◆ **Records to use**
• • •
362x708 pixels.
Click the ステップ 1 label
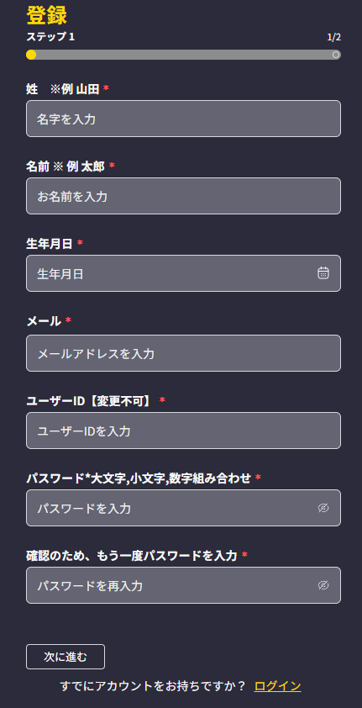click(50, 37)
• • •
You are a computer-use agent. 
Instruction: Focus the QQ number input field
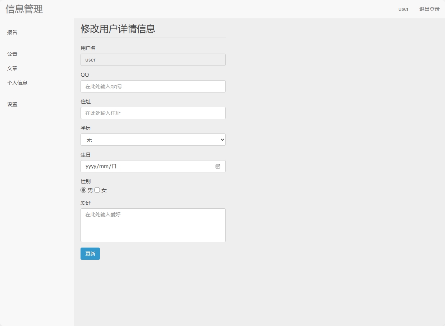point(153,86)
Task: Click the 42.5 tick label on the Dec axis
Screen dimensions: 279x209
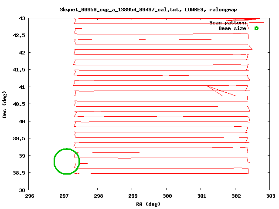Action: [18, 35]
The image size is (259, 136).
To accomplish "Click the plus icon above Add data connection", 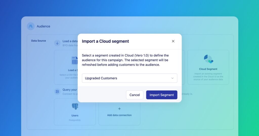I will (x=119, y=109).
• • •
◆ **Stated problem**
Find each line in the material above that contains the string "label", and copy those lines out in full. Matches must have the same case.

◆ **Finished exercise**
Click the ステップ 1 label
Task: Click the 42.5 tick label on the Dec axis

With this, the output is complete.